After waiting more than six months after a Democratic State Senator was convicted of lying about living in the district he represented, outgoing State Senate President Pro Tem Darrell Steinberg (D-Sacramento) finally issued a public call for Roderick Wright’s resignation, according to the Los Angeles Times.
Steinberg, whose term as Senate leader expires next month, stated, “Sen. Wright has a right to appeal as a citizen, but his constituents cannot continue without representation in the state Senate. I have stated from the beginning my belief that somebody convicted of a felony while in office cannot continue to serve. I have therefore asked Sen. Wright to resign.”
Wright was convicted in January and suspended from the Senate in March, but only sentenced on Friday to 90 days in jail, a $2,000 fine, and 1,500 hours of community service. He is barred from ever holding public office again; he lived in Baldwin Hills but represented Inglewood in the Senate.
Earlier this year, Wright stated he would not resign, and Steinberg eschewed any statement saying he would force Wright to resign by gathering two-thirds of the state to vote him out. He is still remaining noncommittal about his plans should Wright prove intransigent.
Meanwhile, Senate Republican leader Bob Huff of Diamond Bar said that now that the sentence has been issued, Wright should immediately resign. He stated, according to the Times: “Judge Kennedy had more than enough time to weigh the evidence and accept the jury’s verdict. Sen. Wright must do the honorable thing and resign immediately. If not, the Senate is prepared to vote to expel him and I am positive there are more than enough votes to do that.”
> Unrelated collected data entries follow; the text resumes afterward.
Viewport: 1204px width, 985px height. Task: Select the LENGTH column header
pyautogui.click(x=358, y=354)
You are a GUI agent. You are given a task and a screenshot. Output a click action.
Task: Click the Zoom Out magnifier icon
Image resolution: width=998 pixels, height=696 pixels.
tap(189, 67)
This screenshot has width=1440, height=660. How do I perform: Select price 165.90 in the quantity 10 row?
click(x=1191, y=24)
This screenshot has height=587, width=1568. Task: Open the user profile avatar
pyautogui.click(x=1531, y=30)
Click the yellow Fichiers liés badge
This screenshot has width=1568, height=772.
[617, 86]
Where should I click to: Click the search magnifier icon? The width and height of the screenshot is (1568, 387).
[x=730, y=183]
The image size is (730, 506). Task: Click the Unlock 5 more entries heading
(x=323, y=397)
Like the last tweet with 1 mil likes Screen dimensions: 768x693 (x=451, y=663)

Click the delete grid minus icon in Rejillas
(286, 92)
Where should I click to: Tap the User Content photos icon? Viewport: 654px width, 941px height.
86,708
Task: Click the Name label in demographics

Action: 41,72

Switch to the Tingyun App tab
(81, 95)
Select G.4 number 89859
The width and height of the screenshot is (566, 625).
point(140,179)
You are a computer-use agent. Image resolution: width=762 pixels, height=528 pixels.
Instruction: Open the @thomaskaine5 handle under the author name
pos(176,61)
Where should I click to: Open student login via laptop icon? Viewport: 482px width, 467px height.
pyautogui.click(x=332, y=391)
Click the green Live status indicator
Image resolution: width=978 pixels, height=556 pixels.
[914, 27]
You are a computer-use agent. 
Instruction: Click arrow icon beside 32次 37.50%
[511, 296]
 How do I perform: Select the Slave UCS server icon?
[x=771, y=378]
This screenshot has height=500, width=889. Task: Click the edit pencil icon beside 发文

Steinberg, though, political to the end, used the opportunity to push for a review of residency laws, claiming different counties had different standards. He said, “The statewide inconsistency in applying the Elections Code is cause for concern and must be addressed.” There has been talk of Democrats targeting powerful GOP state Senator Tom McClintock, who Steinberg says “represents a Sierra foothill district but lives in a Sacramento suburb.”
Breitbart California Politics Editor Jon Fleischman observed last week that Wright’s sentencing could offer a chance for the state legislature to improve its poor standing among voters–if leaders would do the right thing:
It remains to be seen whether the successful prosecution of Wright by Los Angeles County District Attorney Jackie Lacey will lead to a change in the culture of the State Legislature, where the practice of legislators not really living in their districts has been fairly widespread. In fact, many of Wright’s colleagues and other Capitol denizens felt that it was unfair that one legislator was actually being prosecuted on a residency issue when so many others, who are guilty of the same crime, are not being prosecuted.